Blessington was elected to the position of township auditor for East Nottingham in 2019 and has been a republican committeeman for over 10 years.
Now, Blessington hopes to serve the community through the school board. “I think I’m fair minded. I think I’m a reasonable person to deal with. I think I could help make some great decisions here in the future,” he said.
Warren is running for a second term on the school board. She has work experience in libraries and supporting her husband’s engineering company as his office manager. She has lived in the Oxford area for the past 17 years and has two children who have attended the district schools. 
“Now that my children are older … the time seems right,” Warren said. “I’m a firm believer in public schools. They make the community stronger, whether you have children in the district or not.”

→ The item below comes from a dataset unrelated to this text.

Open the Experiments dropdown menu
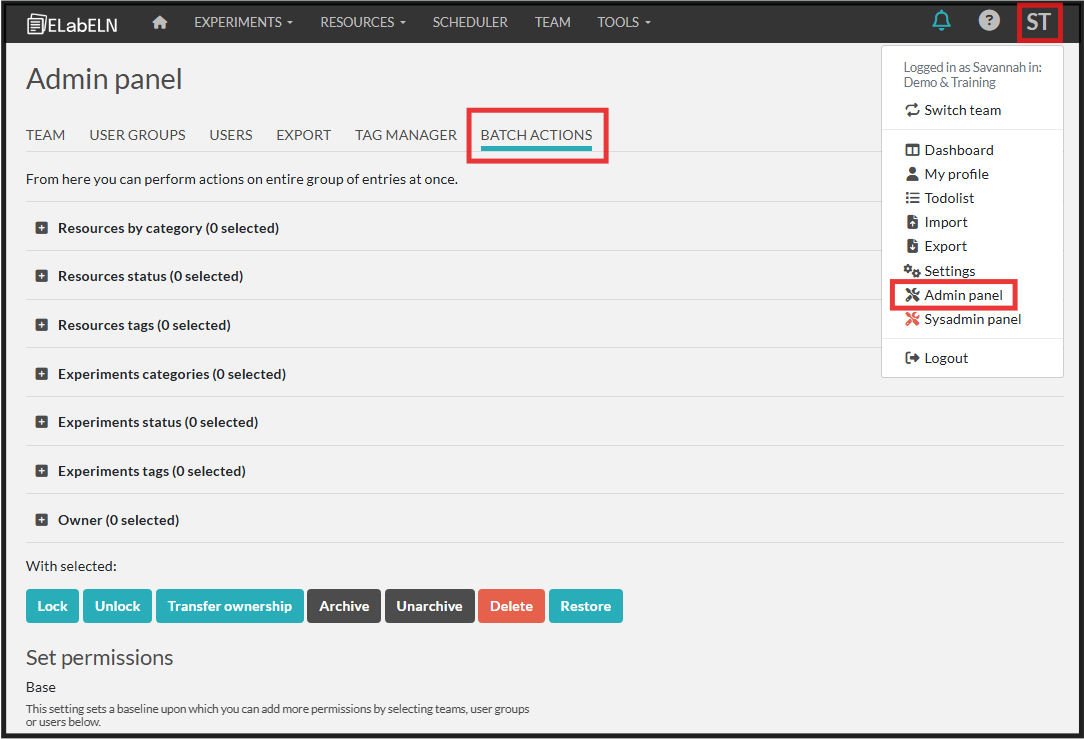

At the school board reorganization in December, Warren was elected to the position of vice president. “I have a good working relationship with all the current board members,” she said. “I do feel like I’m making a difference that’s one of the reasons I ran - to make a difference in my community.”
Warren has cross-field. She noted how some school boards tend to split along party lines, but that does not seem to be a factor in Oxford. “I don’t think it’s a partisan position,” she said. “This is a nonpartisan position which is why we can cross-file. I do have support on both sides.”
One of Warren’s accomplishments that she is most proud of is the new superintendent evaluation system. Warren chaired the committee for revising the system. The new version was presented for review at the May work session and is up for possible approval at the regular school board meeting in May.
She explained, “We have re-done the superintendent evaluation, the rubric, the evaluation tool and also the time line for the process. That was a suggestion I made to the board president about a year ago. Enough board members were frustrated with the tool we were using. That’s something I’m most proud of. I’d like to get back on the board because we won’t be using it this year.”
Warren sees the budget as one of the most challenging issues for the district. 
“The fund balance had gotten to a point where we needed to work it down, and that allowed us to keep taxes low. We were consciously doing that, but that was not sustainable. At some point you get to where your fund balance is too low. We’re there,” she said. “We’ve got to find where we can cut, but that’s not going to make up for the shortfall alone. Over the next two or three years, how do we close that gap?”
Related to finances, Warren would like to see fewer district students opting for charter schools.  
“For some people, they are going to find that’s the best solution for their child, but that money just flows out of our district. The funding formula is not fair.  If you have special education children going to charter schools, it’s even more lopsided,” she said.  “Public schools have not had to compete, Now, there’s so many choices, we need to compete. We have a very good education product. I don’t think we market ourselves.”
Warren points out that she is very active on the school board and she has the time available to commit to the work, and to listen to the community.  “You need to be able to have that time and energy,” she said. “I will work really hard to get people the answers they need. I want to hear from the community. I have never tried to hide from anybody.”